Mr. Jelliby found him ten minutes later. His head was in his arms. He was shivering a little.
“Boy?” Mr. Jelliby asked quietly. “What’s the matter, boy? Why didn’t you wait for me?”
Bartholomew sat up with a start. He wiped his nose on his hand. “Oh,” he said. “Nothing. We should go.”
Mr. Jelliby was looking at him curiously. Bartholomew didn’t want to be looked at. He wanted to be left alone, and if nobody liked him he wished they would keep it to their own stupid selves. He got to his feet and began to walk away.
“I got the pistols!” Mr. Jelliby said, hurrying after him. “And a hat. Are you hungry?”

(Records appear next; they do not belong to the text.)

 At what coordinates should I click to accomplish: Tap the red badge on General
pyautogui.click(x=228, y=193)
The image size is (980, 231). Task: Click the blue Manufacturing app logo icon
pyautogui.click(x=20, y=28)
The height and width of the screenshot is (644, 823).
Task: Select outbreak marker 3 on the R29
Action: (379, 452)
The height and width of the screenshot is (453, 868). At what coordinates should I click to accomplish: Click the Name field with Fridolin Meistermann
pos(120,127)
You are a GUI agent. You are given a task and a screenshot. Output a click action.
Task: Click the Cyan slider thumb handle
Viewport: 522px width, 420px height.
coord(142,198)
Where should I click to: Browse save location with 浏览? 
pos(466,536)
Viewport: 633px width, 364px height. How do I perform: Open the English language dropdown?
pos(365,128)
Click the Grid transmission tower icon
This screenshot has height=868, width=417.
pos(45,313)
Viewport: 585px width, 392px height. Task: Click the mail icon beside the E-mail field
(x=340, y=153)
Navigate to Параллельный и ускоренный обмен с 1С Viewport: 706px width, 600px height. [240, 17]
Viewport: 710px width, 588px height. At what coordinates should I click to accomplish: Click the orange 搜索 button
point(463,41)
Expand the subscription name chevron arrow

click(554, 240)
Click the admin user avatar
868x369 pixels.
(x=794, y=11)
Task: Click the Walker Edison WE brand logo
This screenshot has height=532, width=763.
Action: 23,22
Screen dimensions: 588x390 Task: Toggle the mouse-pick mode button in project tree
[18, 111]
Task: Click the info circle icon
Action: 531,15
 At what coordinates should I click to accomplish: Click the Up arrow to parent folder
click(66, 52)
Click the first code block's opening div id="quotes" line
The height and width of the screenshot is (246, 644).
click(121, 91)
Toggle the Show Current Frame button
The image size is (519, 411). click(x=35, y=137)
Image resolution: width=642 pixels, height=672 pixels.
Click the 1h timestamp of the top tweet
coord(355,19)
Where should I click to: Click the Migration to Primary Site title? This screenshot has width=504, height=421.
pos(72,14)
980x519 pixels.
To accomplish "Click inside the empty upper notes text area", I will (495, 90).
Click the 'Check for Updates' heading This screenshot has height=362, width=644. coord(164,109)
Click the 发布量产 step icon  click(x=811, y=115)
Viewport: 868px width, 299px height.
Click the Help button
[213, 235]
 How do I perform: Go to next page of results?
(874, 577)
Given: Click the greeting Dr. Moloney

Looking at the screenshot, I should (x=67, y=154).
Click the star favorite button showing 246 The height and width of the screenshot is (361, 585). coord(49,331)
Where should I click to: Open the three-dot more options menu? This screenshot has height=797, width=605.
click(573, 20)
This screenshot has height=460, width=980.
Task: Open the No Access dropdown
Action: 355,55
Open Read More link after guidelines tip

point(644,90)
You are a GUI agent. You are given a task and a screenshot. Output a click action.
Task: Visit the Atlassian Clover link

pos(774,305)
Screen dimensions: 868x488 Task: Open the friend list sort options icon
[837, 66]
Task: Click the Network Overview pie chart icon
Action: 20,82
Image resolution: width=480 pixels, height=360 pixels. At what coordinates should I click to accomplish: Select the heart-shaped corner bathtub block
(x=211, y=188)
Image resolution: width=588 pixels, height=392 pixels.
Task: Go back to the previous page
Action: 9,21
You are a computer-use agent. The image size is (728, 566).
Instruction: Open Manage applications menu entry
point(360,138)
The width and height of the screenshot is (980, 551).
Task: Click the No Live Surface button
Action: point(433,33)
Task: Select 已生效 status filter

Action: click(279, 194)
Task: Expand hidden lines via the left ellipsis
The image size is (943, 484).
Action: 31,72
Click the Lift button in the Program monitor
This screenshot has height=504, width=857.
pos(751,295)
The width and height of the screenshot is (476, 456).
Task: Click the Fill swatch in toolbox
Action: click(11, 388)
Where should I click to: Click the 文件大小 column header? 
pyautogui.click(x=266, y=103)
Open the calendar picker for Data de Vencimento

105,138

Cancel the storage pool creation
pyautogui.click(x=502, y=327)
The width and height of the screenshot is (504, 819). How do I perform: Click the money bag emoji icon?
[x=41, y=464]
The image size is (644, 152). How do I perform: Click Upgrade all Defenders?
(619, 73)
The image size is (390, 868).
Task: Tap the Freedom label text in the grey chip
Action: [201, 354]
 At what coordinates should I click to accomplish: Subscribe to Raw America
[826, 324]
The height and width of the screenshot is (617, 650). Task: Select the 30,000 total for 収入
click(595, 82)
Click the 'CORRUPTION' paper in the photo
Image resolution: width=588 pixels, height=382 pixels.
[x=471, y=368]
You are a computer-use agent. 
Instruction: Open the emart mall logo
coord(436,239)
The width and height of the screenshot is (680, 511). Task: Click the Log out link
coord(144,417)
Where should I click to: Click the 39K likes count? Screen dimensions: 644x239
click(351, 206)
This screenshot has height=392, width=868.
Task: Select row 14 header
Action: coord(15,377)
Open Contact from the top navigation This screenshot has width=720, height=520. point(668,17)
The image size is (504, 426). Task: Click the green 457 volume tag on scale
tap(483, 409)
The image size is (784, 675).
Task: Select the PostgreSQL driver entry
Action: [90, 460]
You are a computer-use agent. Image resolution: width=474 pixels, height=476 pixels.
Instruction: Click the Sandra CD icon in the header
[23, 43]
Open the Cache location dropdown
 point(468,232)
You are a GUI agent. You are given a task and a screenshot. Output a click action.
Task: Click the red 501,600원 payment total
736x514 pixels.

Bartholomew hadn’t eaten since last night’s supper, but he didn’t say anything. He kept walking, hood pulled low, head down. He had to force himself not to peek over his shoulder to see if the man was following. For a while he simply walked, not really knowing where he was going. Then the gentleman appeared at his side, two crusty pies in his hand. He handed one to Bartholomew.
Bartholomew stared at it.
“Go on,” Mr. Jelliby said. “Eat it!”
The pie was full of gristle, made with some horrid street animal like as not, but Bartholomew gulped it down, bones and all, and licked the grease from his fingers. Mr. Jelliby picked the crust off his and then handed the rest to Bartholomew. He ate that, too. It made him think of the wax-drip soup and Hettie, and that made him want to start running again-anywhere-to find her.
They left the Goblin Market behind them, pressing onto a walkway that wound around the outermost side of the towering city. “The train station,” Mr. Jelliby had said, “is near the ground.” And that was where they were going.
They were still hundreds of feet up; Bartholomew could see for miles, all the way to the farm country beyond the city’s edge. The sky was spread out before him, turning copper as the sun set, clouds rolling low and ominous along the arch of the world.
He paused, staring. There was something in the sky, something besides the endless dusk. A flashing. A burst of black, darker than the clouds, moving at incredible speeds away from the city.
Bartholomew leaned out across the rope railing. “Look,” he called, waving for Mr. Jelliby. “Look over there.”